А я? Что я? В то же утро принял антидот и вечером уже отдавал приказы на празднике тезоименитства. Правда, мокрый, как мышь, под своим золотым кафтаном. Мои противоядия выходят порой тяжелее ядов. И шрамы остались такие безобразные – но ты ведь никак не убьёшь лису, не попортив шкурки…
Нет, Эрик не знал об этой истории и не знает, и никогда не узнает. Он и тогда не видел меня в упор, и сейчас не видит, и никогда не увидит…
Белая ночь – она как змея, вползающая на грудь. Лодка скользит по невским волнам, и он сидит, свесив руку за борт, так что пальцы касаются ледяной воды, и так только чувствует, что всё ещё жив.
Обер-гофмаршал Лёвенвольд-третий, церемониймейстер двора, распутник и убийца.
«Âne, roi et moi – nous mourrons tous un jour … L’âne mourra de faim, le roi de l’ennui, et moi – de l’amour pour vous…»
Это поёт кастрат, на корме, у ног государыни. Вот так же, наверное, поют и в Венеции их знаменитые гондольеры. Так, да не совсем, – ведь это катание всего лишь обманка, эрзац, подделка. Вчера была персидская обманка, сегодня веницейская, завтра будет китайская. Нам нравится наряжаться, примерять маски, быть кем угодно, лишь бы не собою. Даже имена, которые мы взяли себе, – такие же маски, французские, английские, прячущие под собою немудрящие физиономии остзейцев. Рене.
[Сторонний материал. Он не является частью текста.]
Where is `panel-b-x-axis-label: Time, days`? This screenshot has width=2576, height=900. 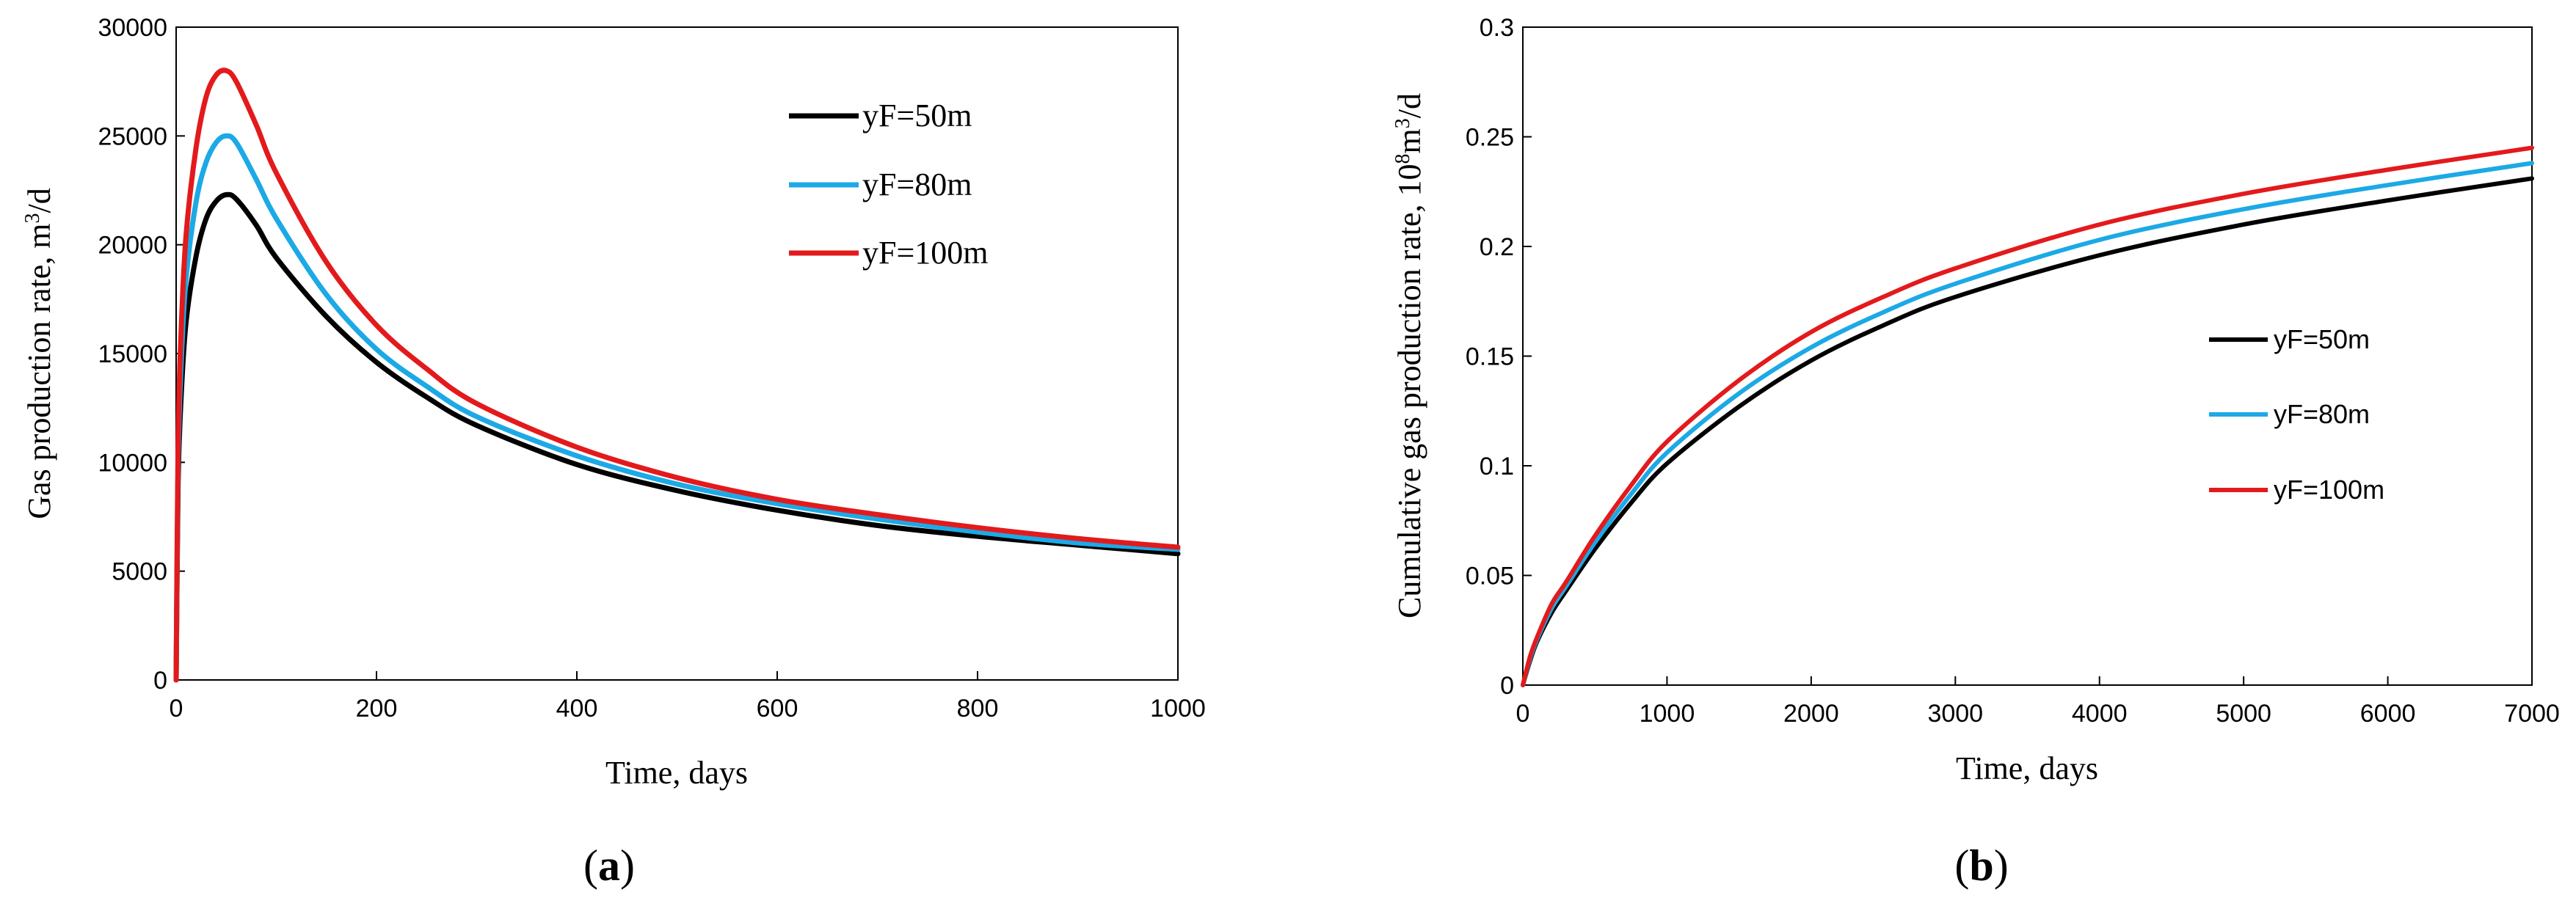
panel-b-x-axis-label: Time, days is located at coordinates (2027, 768).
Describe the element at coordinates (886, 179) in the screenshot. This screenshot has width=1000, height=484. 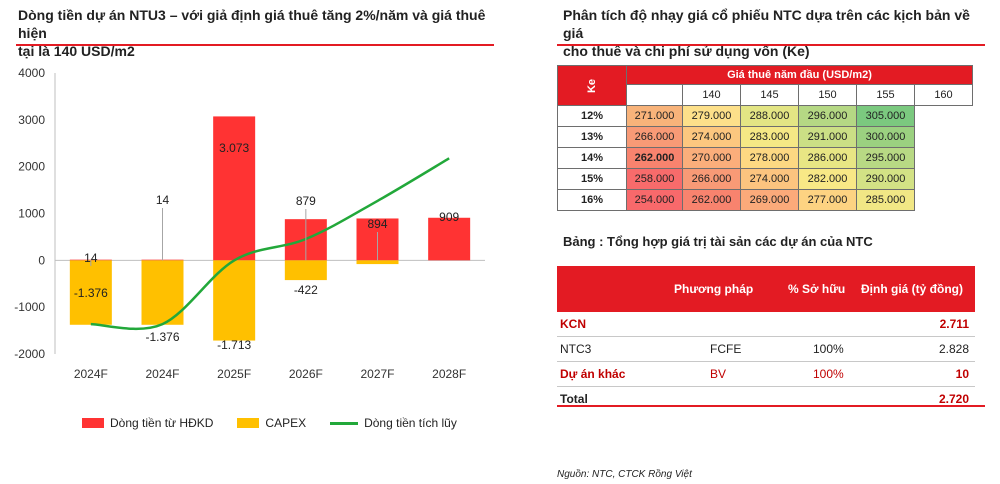
I see `sensitivity-cell: 290.000` at that location.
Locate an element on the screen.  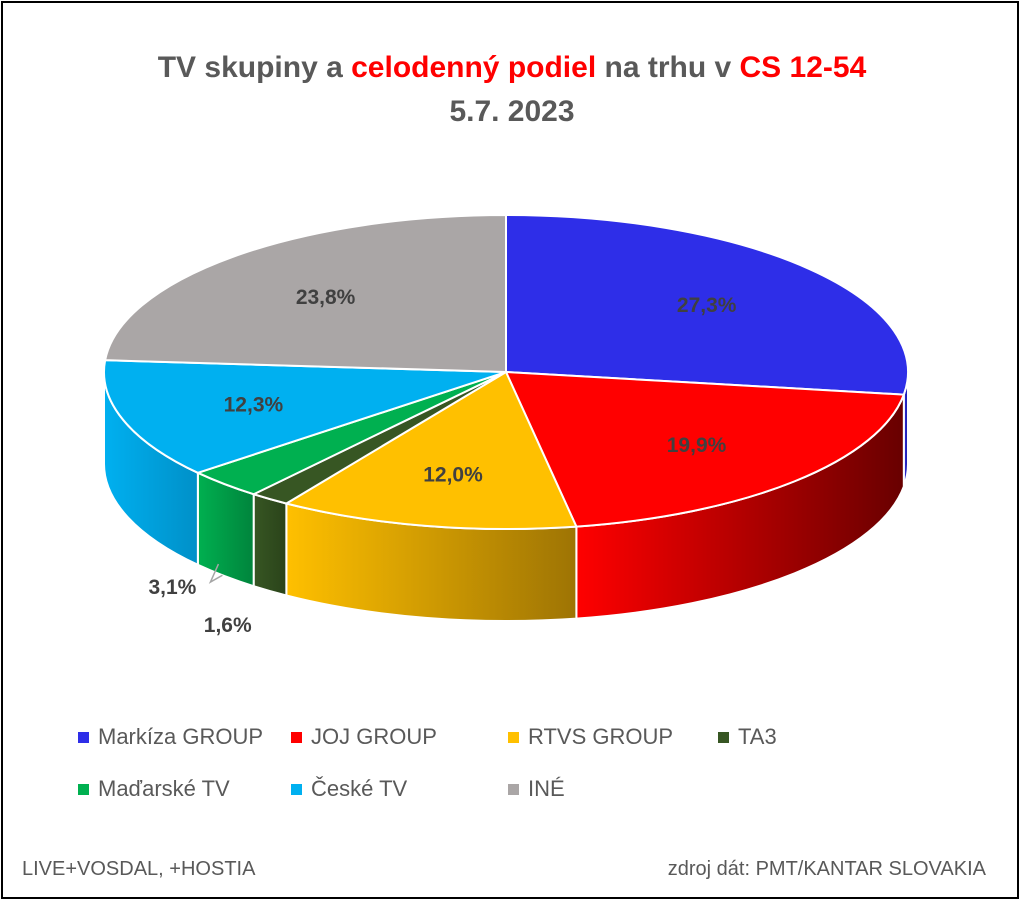
slice-joj-group is located at coordinates (705, 449).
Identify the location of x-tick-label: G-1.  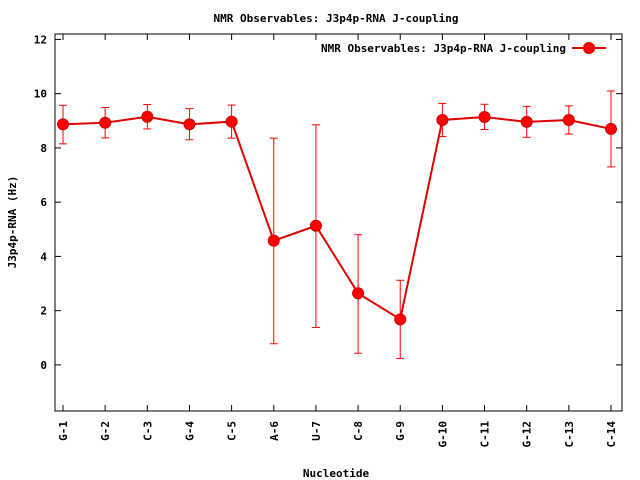
(64, 431).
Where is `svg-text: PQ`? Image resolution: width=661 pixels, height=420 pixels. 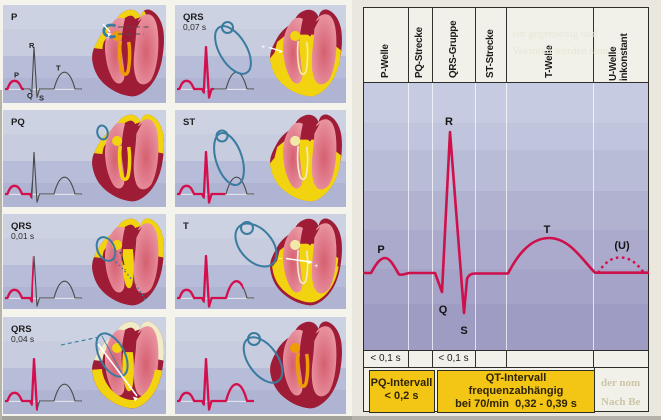
svg-text: PQ is located at coordinates (18, 122).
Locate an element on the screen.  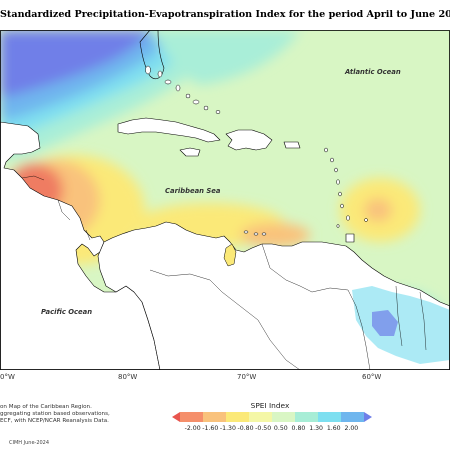
legend-colorbar is located at coordinates (272, 417).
Гасси.
«Господин Карл Густав скончались в своём имении, в болезни и в великой печали».
Отчего же слова из того письма отныне как будто вырезаны навсегда в памяти и на обратной стороне век? Не потому ли, что ты ошибся, вытянул из колоды неверную карту и не тому позволил умереть?
Волны, смывающие золото с кружев, и холодный ветер с воды, и холодные драконьи глаза, всегда глядевшие и ныне глядящие мимо. Слепой, бессердечный, невозможный. Стоит ли он твоей жертвы? А если и нет. Любовь – такая же неверная штука, как талант к алхимии, он тоже или есть у тебя, или нет. И если уж есть, любви никак не прикажешь уйти, оставить в покое. Так и будет мучить – да, как проклятый талант алхимика – до самого гроба.
– А кто он всё-таки был, этот ваш Гасси?
Рене уже смазал фарфоровые зубы клеем и сел перед зеркальцем, улыбнулся, примериваясь, – зрелище выходило и правда удручающее.